Autant, serait-on tenté de dire, s’accrocher à la nomenclature des formats de toiles à peindre, des Figure, Paysage, Marine. Personne ne nie le rôle joué par la représentation humaine dans l’histoire de l’art, mais il faudrait alors aller plus loin, et la simple juxtaposition par exemple de poses bourgeoises vieilles de plus d’un siècle et de visages floutés ou faunesques ne mène nulle part. Accordons toutefois ailleurs une part d’humour à l’ensemble déglingué de la gouache de Magritte et de la résine polyester (bien agrandie) des Feipel et Bechameil. Comme au bouledogue de François Pompon qui semble saluer l’éléphant se dressant en haut de la construction dans la toile de Tina Gillen (et l’on pense au projet d’un gros pachyderme en haut des Champs Elysées, idée de Napoléon avant qu’il n’opte pour un arc de triomphe).

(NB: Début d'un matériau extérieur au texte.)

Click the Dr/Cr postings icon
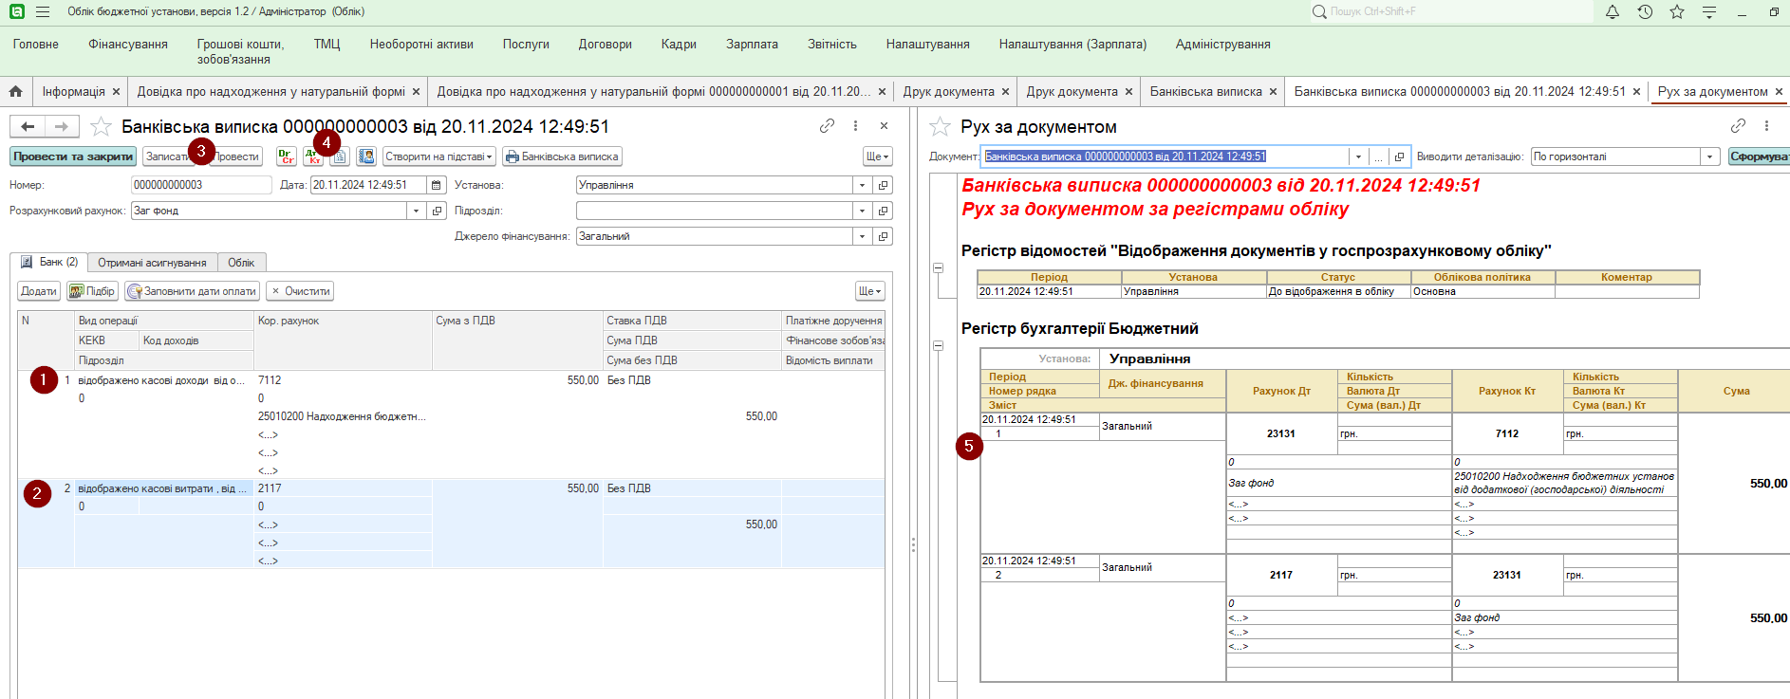The height and width of the screenshot is (699, 1790). [x=286, y=156]
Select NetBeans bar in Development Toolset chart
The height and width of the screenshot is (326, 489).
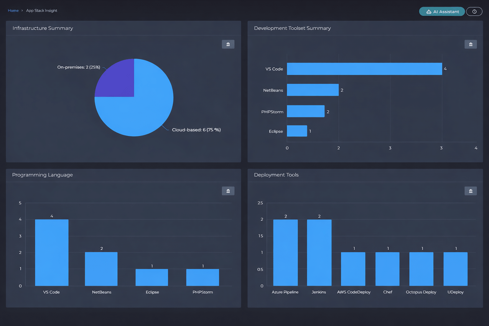tap(313, 90)
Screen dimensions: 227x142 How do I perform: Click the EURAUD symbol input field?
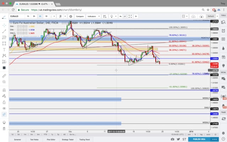(x=17, y=16)
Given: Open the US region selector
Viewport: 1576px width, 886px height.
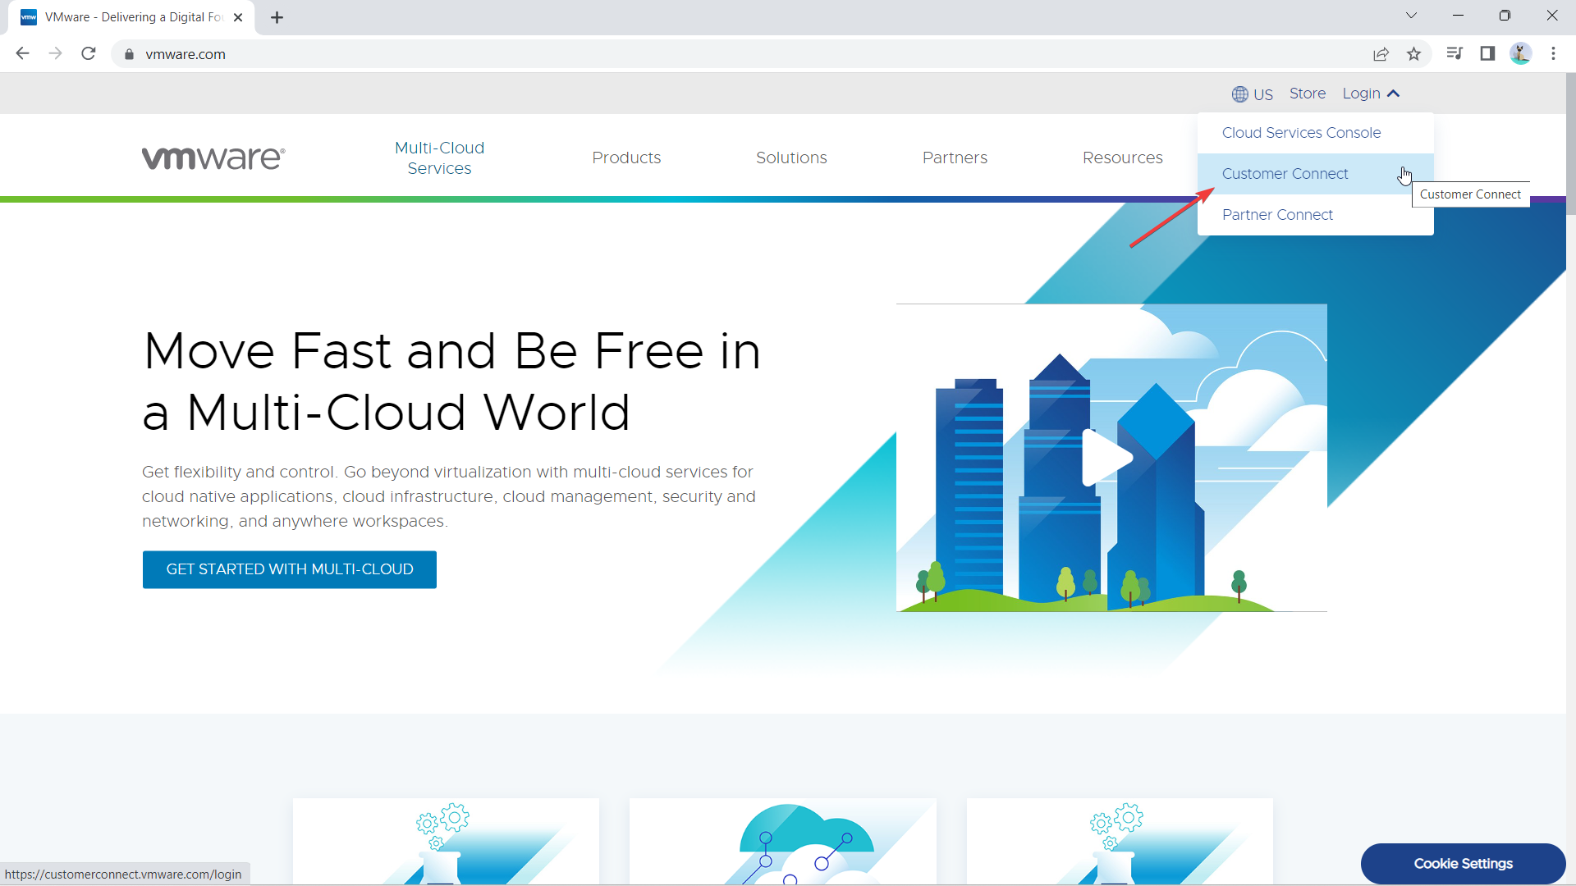Looking at the screenshot, I should coord(1253,94).
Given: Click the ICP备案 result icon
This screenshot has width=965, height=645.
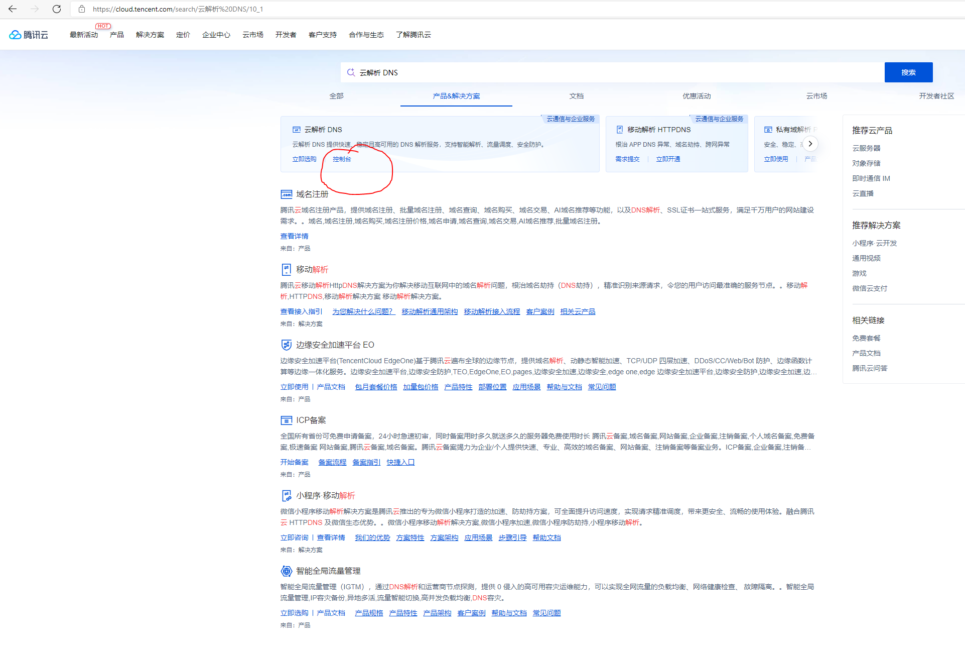Looking at the screenshot, I should [x=286, y=420].
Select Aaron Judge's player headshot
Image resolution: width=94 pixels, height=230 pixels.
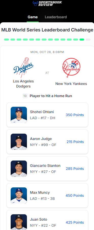19,142
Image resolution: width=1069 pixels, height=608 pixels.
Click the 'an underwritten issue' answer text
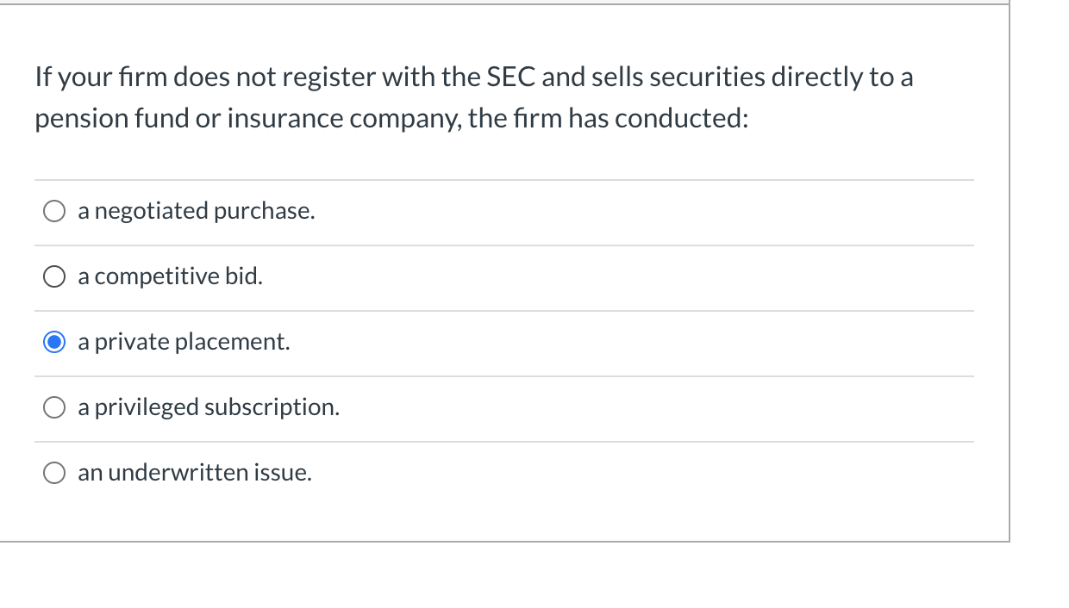(x=194, y=472)
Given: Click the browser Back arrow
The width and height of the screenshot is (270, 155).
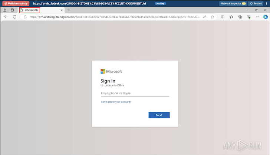Looking at the screenshot, I should point(6,17).
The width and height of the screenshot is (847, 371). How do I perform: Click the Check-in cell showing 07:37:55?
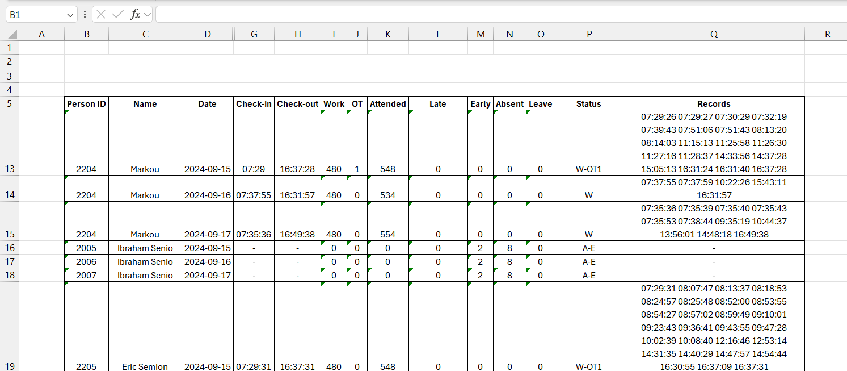(254, 195)
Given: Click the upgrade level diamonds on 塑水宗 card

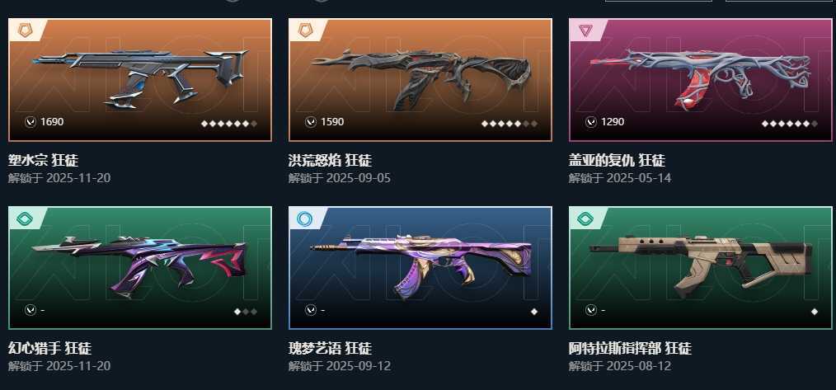Looking at the screenshot, I should (x=228, y=124).
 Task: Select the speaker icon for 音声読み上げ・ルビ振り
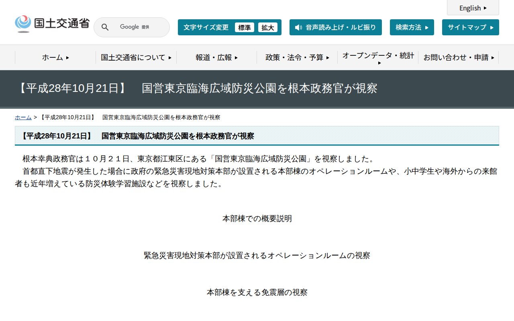click(x=298, y=27)
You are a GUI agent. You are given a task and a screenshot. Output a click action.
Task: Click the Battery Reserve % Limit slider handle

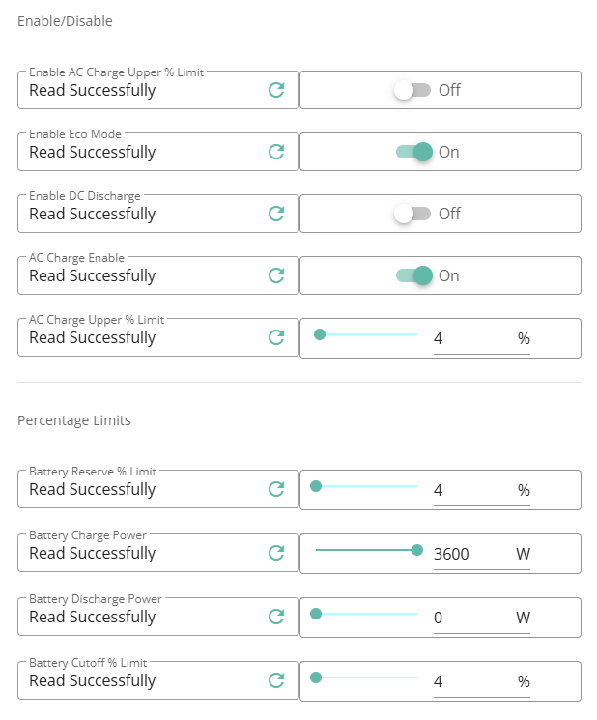(x=316, y=486)
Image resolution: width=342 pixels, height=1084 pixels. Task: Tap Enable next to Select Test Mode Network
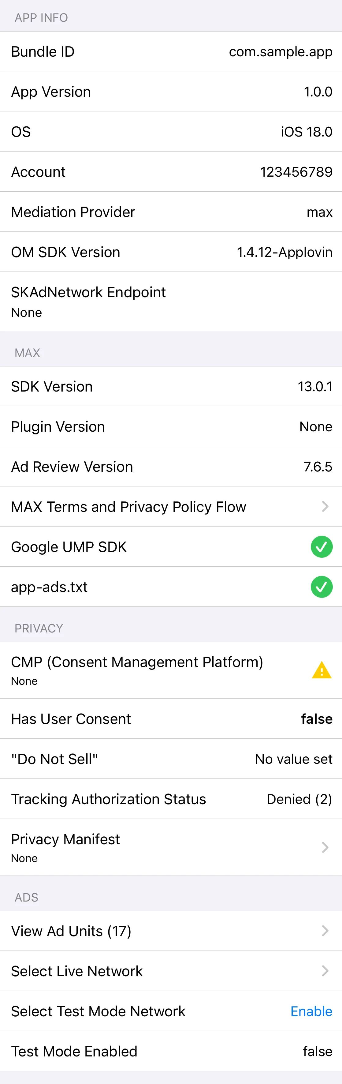pos(311,1011)
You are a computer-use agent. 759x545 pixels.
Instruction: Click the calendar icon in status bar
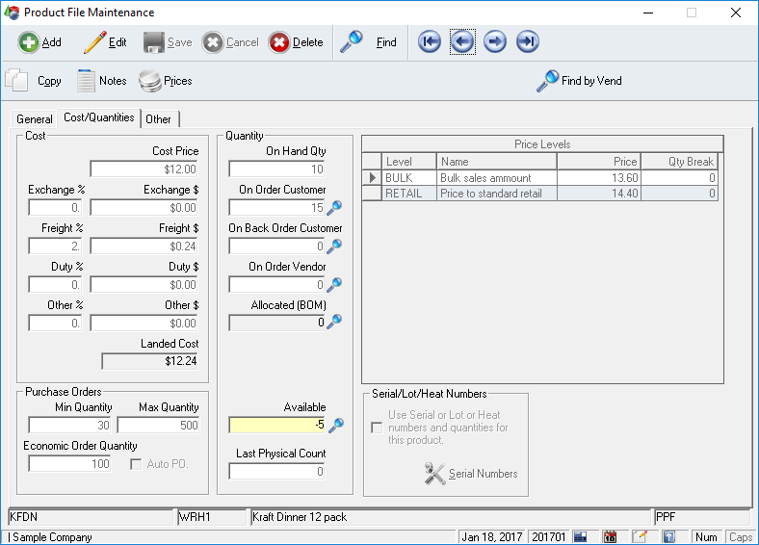coord(610,536)
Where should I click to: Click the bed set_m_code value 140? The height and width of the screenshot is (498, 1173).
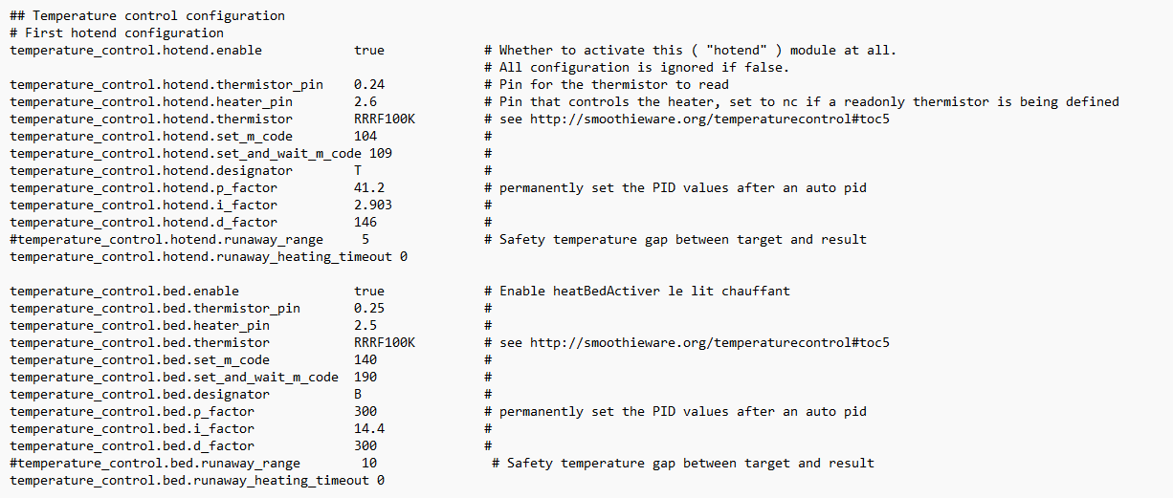365,359
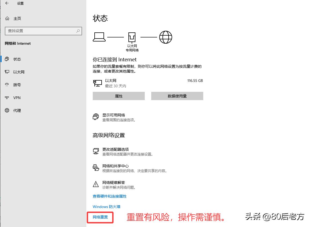Open 拨号 settings via phone icon

7,85
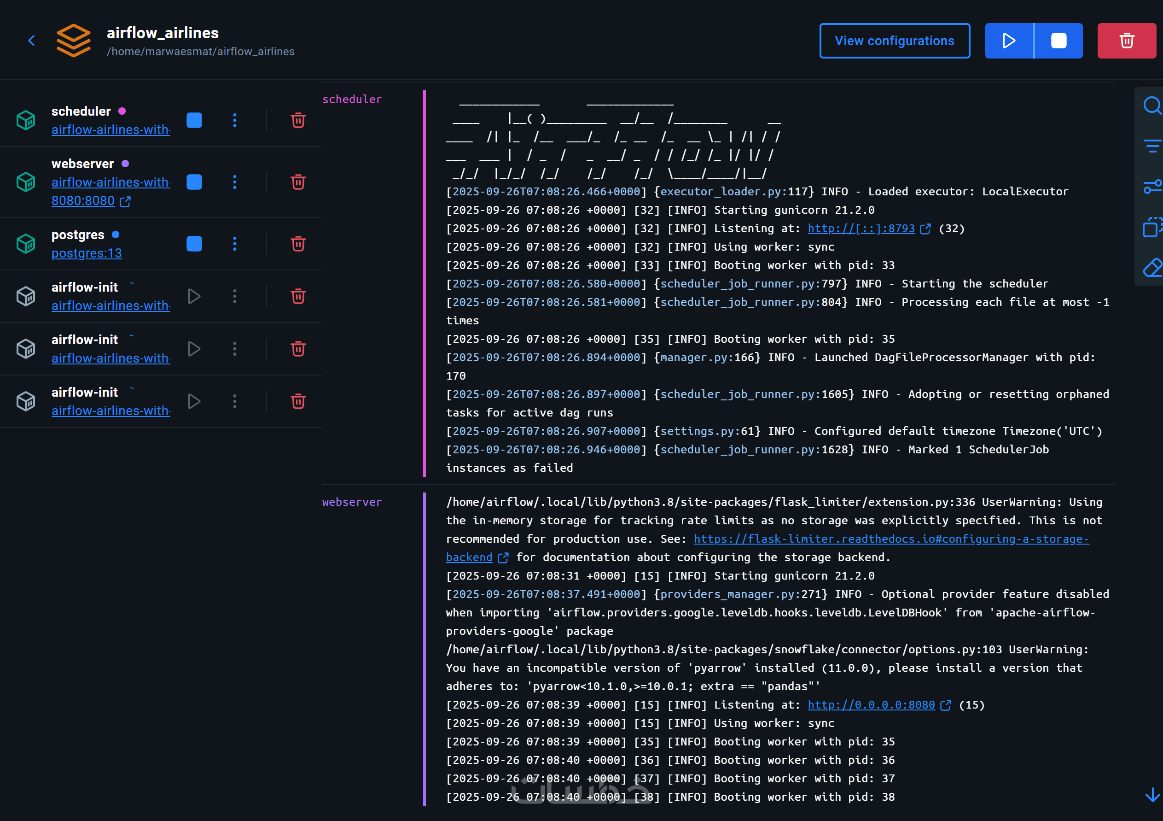Viewport: 1163px width, 821px height.
Task: Click the log filter icon
Action: click(1151, 146)
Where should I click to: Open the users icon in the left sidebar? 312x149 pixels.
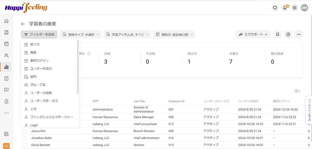6,55
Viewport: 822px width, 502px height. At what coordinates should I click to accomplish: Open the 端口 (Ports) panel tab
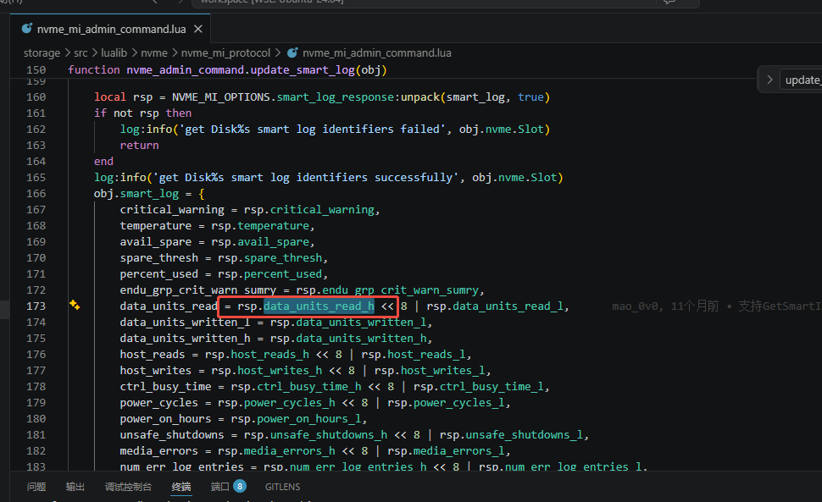pyautogui.click(x=219, y=487)
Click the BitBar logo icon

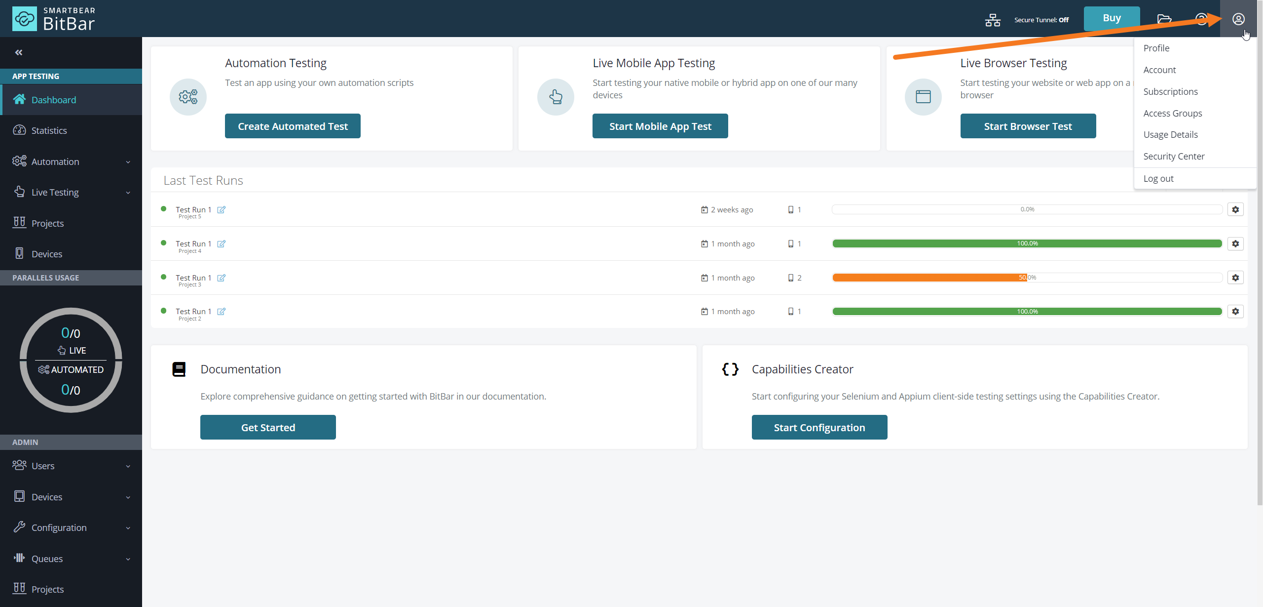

Au bout, voilà la salle consacrée à la couleur, la seule couleur bleue. Tant de nuances de bleu. Toutefois, les toiles d’Aillaud et de Monory, pour ne prendre que celles-là, ajoutez-y la Nuit de l’Épiphanie, de Manessier, pour la lumière, disent amplement que leur sujet n’est pas du tout l’emploi de telle couleur ; et puis il aurait été plus intéressant, plus payant pour la démonstration qu’est toute exhibition, d’aller voir comment des artistes jouent des harmonies, des dissonances, font ainsi preuve d’audace et nous surprennent.

Il fait sombre sur le balcon cannois, avec un ciel tant soit peu éclairé ; il est vrai que c’est le crépuscule. Il est question du tableau de Picasso, vous le verrez maintenant pour de vrai, après son retour d’Amérique (pour le vernissage, il fallait se contenter d’une photo). Histoire assez invraisemblable que cette présence dans la collection du MNAHA. Prêté par une galerie suisse pour une exposition sur l’École de Paris, en 1999, le tableau fut endommagé lors du décrochage et acheté pour six millions de dollars. Restauré, et après qu’il fut prêté au musée par l’État, le ministre du Budget et du Trésor compta le vendre, sans succès, même à un prix inférieur. En 2014, enfin, il fut versé au patrimoine. En conclusion donc, comme il serait toujours instructif de savoir quand et comment une œuvre a rejoint la collection, tributaire autant du marché de l’art que de telles décisions politiques, outre le choix bien sûr des responsables. Avec pour garde-fou son inaliénabilité.